The choir is small, unorganized and not very well trained. Many of them seem to have never used a microphone before and others simply ignore its existence altogether. They are a mixture of race, age and sex, all led by a doddering old man at a tiny electric keyboard, and when all is said and done – they sing like angels. With sincerity, with faith, and with communion. The congregation is likewise small, especially when considering how large the building is, and much like the choir, a blend of age, sex and race. In fact, to look at them objectively, you wouldn’t see too much that these people would have in common with each other in their daily lives – and maybe they don’t. But when they come together here, they become “One” – again – with sincerity and faith. During the Lord’s Prayer, the entire group becomes part of one long web, strewn throughout the church, with only the very first upheld hand in the line and the very last not being grasped by another. And at the “sign of peace”, it would almost appear to be much more a game of musical chairs than it would a simple gesture of good will. The entire process can take up to five minutes (quite a long time by Roman Catholic standards) and no person is left unnoticed, no extended hand left untouched. It’s the type of environment that would drive someone who suffers from mysophobia simply mad. It would also put a kink in the armor of anyone who happens to be racist or judges others based solely on their appearance as well. In this place, however, faith overrides all of that. And it’s not something that is sleeve-worn or in your face. Nor is it something that you must accept upon entering, or take with you when you leave. It’s not even something that is spoken. It just IS. It’s visible, tangible, breathable even. This small group of individuals create a force so strong that it can not only be felt, but it actually invades your own senses as well.

Heaven bound...

Now, lest someone think that this will become a slippery slope as to my trying to prove one faith superior to another, let me be clear that this is not the intent of this post. And it’s not the intent of the congregation either, i don’t believe. And maybe that is why they can create a force so strong that it almost hugs you upon entering into it. They seem to be focused only on their faith and on each other. It would appear that they have no real desire to shove their beliefs down the throats of others, but you’re more than welcome to join in if you’d like (to clarify an earlier statement, they are very cognizant of possible mysophobia sufferers and don’t grab for hands unextended). It is also clear that instead of focusing on any misperceived superiority towards the faith – or lack thereof – of others, they are focusing only on theirs alone. And when “Mother Church” held back its wallet, these parishioners – many of whom can ill-afford it – started to self-fund the church just so that they could keep it’s steeple-less doors open.
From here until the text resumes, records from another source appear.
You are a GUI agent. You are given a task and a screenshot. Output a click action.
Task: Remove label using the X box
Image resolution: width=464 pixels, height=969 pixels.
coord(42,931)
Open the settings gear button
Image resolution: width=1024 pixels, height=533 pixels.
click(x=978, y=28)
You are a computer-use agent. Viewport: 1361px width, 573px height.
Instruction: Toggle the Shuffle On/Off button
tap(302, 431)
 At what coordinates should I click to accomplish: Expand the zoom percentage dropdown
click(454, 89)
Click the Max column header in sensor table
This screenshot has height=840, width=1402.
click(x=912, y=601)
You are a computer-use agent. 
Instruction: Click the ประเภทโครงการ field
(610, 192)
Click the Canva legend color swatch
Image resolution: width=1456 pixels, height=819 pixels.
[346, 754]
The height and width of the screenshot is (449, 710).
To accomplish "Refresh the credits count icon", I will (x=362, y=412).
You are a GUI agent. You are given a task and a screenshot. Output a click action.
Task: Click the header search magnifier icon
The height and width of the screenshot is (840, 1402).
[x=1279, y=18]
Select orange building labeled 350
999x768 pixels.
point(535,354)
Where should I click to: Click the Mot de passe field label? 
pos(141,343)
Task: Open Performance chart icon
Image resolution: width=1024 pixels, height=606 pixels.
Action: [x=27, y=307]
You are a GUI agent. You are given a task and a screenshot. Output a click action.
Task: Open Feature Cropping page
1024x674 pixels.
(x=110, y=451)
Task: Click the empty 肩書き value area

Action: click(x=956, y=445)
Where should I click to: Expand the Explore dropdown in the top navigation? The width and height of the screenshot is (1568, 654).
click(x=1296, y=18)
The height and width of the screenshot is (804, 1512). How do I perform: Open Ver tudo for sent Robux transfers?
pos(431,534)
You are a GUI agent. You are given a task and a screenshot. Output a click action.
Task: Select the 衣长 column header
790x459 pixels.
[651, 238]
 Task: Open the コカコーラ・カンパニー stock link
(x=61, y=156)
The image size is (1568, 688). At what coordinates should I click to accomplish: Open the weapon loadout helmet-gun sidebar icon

In short, they’re good people, who are quietly living their own faith – for themselves and their God alone. They have found their community, their purpose and their home, resulting in their spirits being well-fed and contented. Not because of some outside benevolence, but as a result of their own hard work. They have a living Strength within a dying building. One that is refreshing to see, and i just thought you might like to know that pockets of humanity like this still exist.  i also think it would be very nice indeed if a whole lot more of us could live the same.